Category: Archived Articles
Published on Wednesday, 22 July 2015 08:51
Unfortunately, this is the time of year when we hear news reports of dogs being locked in hot cars, often not being discovered until it’s too late. Many of these cases go unreported, known only by the grieving owners.
Far too many dogs die each year from complications related to heat exhaustion from sitting, faithfully awaiting their masters’ return. Masters who obviously love their pets; that’s why they don’t wish to leave them home alone. Masters the pets adore and blindly trust to take care of them. This person is just going to grab a few things in the store or a quick bite to eat, even cracking the windows to make the dog more comfortable.
The problem is, that a few minutes can turn into a few more as the heat rapidly rises in that car, even with the cracked windows, which have little effect in a stationary vehicle.

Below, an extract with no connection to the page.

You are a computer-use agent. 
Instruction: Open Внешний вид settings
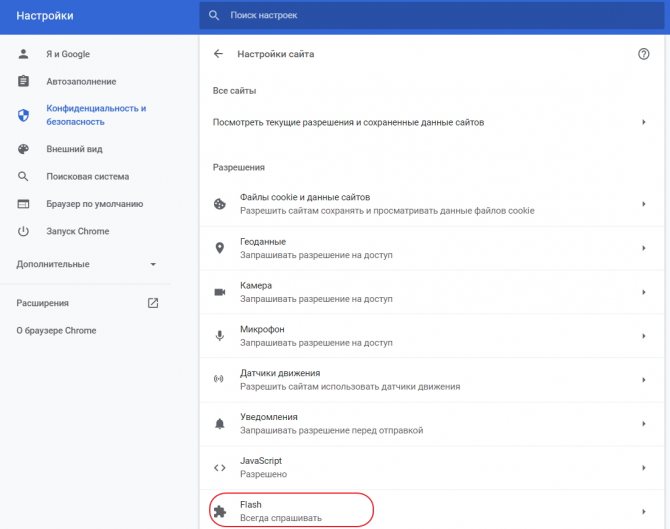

In an independent study, parking some cars in temperatures between 72 and 96° resulted in the following:
Elapsed time Temperature rise inside vehicle:
10 minutes 19°F
20 minutes 29°F
30 minutes 34°F
60 minutes 43°F
1 to 2 hours 45-50°F
This means that on an 80° day, the interior of a car would reach 99° in ten minutes, 114° in half an hour. It only gets worse. Far too many pets suffer through these experiences. We need to leave our pets at home when we’re shopping or visiting if we can’t take them in with us. They’re better off alone for an hour or two than they would be in that oven. (We would never even consider putting a beloved pet inside an oven and turning it on. The hot car has the same effect, only a slower one.)

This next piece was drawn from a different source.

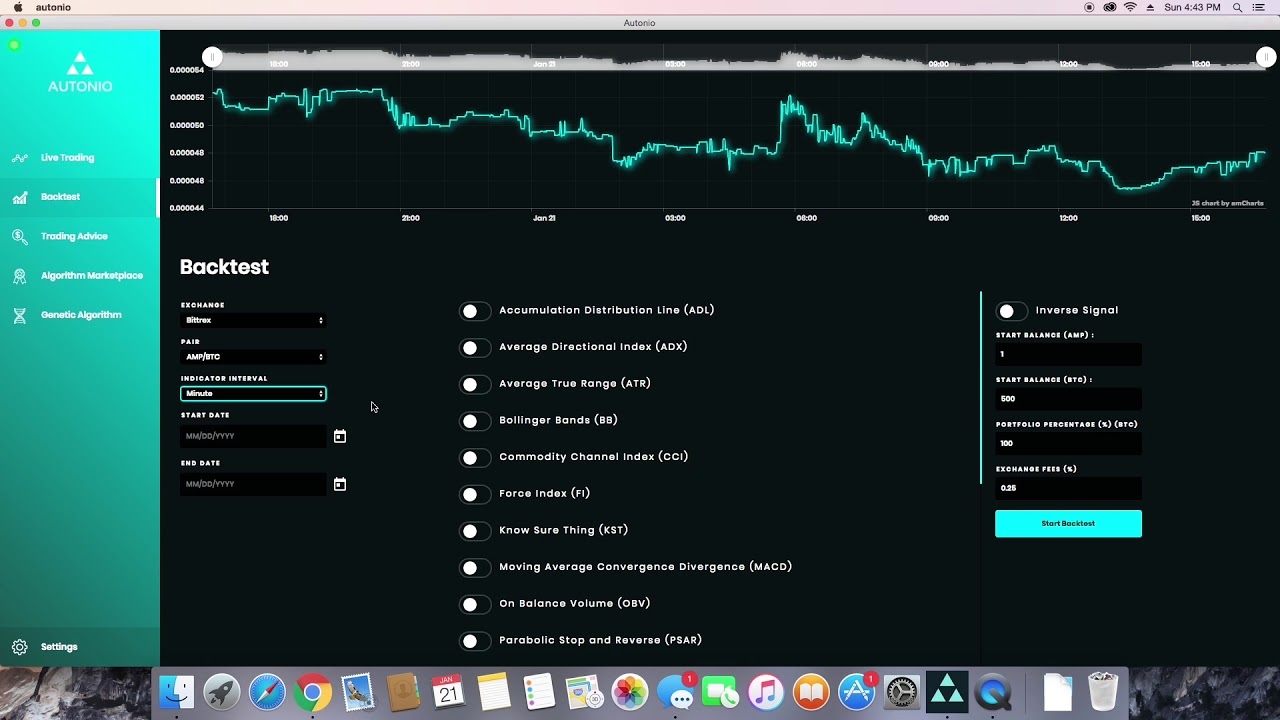Toggle the MACD indicator switch
Viewport: 1280px width, 720px height.
tap(474, 568)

Not only must we pet owners become conscious of our choices concerning our dogs, those of us who see a dog in a parked car (even on a 70° day, where car temperatures can reach 104° in 30 minutes,) must be vigilant about watching out for these helpless creatures. In small towns such as ours, finding the owner of the car should be pretty simple, and if the dog is panting and looking lethargic, the sooner the better.

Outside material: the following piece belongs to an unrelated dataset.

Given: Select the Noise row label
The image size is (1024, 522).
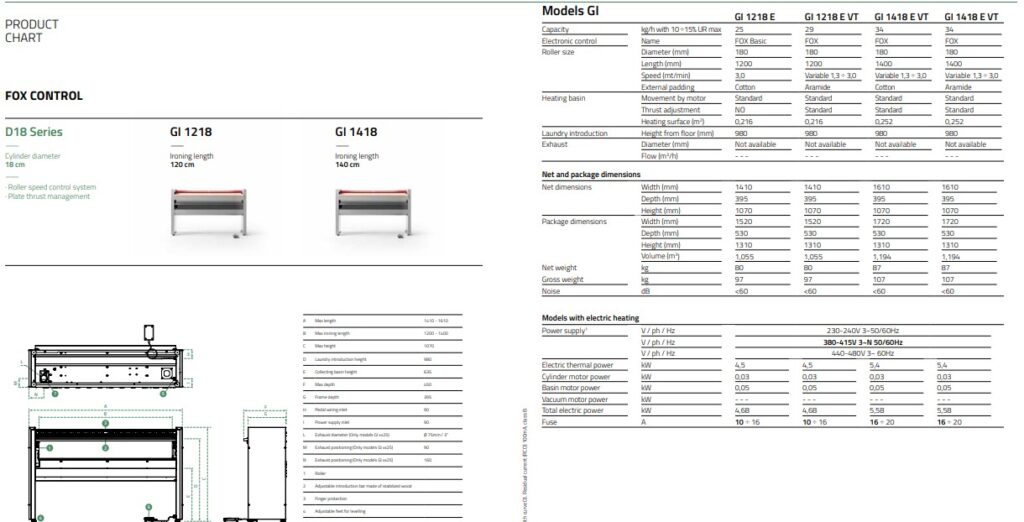Looking at the screenshot, I should coord(553,291).
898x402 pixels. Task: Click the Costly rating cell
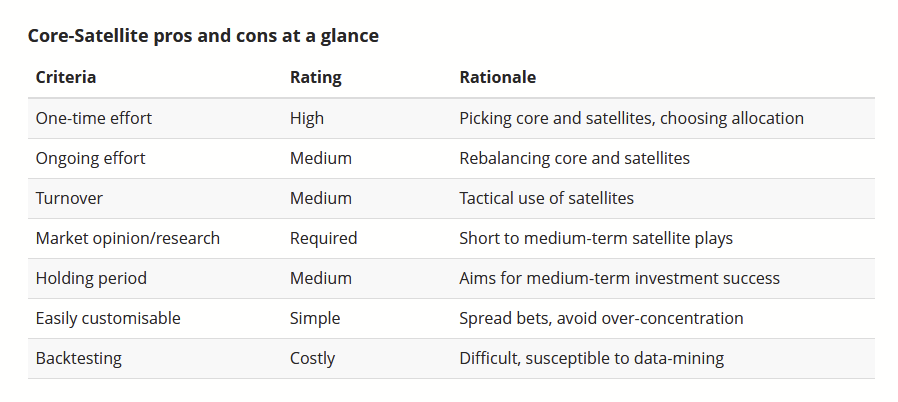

Calling law enforcement officers may be necessary if the owner can’t be located. It is better to have them break someone’s car window than to do it personally, to avoid legal issues. However, one should use one’s judgment in case of emergency.
No dog should suffer such an agonizing death. I suppose if I were to walk away from one, not getting involved, I’d feel that I took part in the cruelty, I took part in killing that dog.
Pet owners love their pets. In all probability, they are unaware of just how rapidly that car heats up, or they wouldn’t even consider leaving them in the car. Education is key to saving lives, so share these statistics with your pet owner family and friends. Together, we can prevent unnecessary suffering and pet deaths.